Among the 300 plants, 24 reptiles and six birds that are unique to Socotra is the dragon's blood tree, an odd plant that is named for its bright red sap [source: SCDP]. From this tree's thick central trunk, sturdy, gnarled branches fan out in a round umbrella shape and are topped with palm-like leaves. Another peculiar part of the island's flora is the Socotran desert rose, a beige plant with pink flowers that's best described as a giant rutabaga-like tree.

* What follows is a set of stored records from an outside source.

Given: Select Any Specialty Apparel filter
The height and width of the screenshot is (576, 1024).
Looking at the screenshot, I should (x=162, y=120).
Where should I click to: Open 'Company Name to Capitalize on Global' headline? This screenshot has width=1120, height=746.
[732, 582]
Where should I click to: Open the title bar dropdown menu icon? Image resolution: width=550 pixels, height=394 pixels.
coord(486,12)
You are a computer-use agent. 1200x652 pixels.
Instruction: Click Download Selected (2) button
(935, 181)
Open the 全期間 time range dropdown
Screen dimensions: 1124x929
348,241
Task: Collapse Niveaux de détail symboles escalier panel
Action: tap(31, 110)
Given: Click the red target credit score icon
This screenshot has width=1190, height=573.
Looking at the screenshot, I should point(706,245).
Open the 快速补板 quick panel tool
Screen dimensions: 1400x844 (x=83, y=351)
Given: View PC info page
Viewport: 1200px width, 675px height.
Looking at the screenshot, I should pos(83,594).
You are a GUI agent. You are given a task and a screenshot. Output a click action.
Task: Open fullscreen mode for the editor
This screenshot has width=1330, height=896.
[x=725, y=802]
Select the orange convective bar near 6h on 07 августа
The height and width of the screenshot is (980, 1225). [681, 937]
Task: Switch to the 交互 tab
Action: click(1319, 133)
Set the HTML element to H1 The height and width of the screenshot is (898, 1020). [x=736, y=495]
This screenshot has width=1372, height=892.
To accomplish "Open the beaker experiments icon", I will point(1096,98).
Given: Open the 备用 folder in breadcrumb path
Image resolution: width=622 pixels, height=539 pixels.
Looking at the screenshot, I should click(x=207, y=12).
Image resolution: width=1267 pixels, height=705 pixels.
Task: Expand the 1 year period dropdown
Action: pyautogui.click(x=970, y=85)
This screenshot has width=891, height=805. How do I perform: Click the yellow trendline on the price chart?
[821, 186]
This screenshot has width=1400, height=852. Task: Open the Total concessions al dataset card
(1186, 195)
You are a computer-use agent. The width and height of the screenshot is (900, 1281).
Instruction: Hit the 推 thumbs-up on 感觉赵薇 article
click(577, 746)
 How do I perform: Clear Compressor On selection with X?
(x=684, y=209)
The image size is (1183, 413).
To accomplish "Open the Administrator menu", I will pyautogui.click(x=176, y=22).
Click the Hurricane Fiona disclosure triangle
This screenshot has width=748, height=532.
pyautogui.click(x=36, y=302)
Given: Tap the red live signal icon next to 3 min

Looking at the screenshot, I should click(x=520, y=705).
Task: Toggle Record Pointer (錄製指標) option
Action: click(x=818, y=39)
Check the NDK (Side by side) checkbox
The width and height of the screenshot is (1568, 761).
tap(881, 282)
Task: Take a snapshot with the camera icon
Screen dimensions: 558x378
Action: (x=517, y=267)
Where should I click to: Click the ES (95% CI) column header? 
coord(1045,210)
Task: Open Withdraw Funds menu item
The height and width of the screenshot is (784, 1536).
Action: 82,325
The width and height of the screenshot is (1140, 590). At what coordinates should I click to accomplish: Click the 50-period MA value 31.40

If it weren't for its unfortunate location in one of the world's most unstable regions, this 1,400-square-mile (3,625 square kilometers) "Galapagos of the East" would be an ideal destination for ecotourists from across the planet. However, until its home country becomes friendlier to foreigners, Socotra's 44,000 residents will be forced to endure the isolation that made the island so biologically unique in the first place [source: SCDP].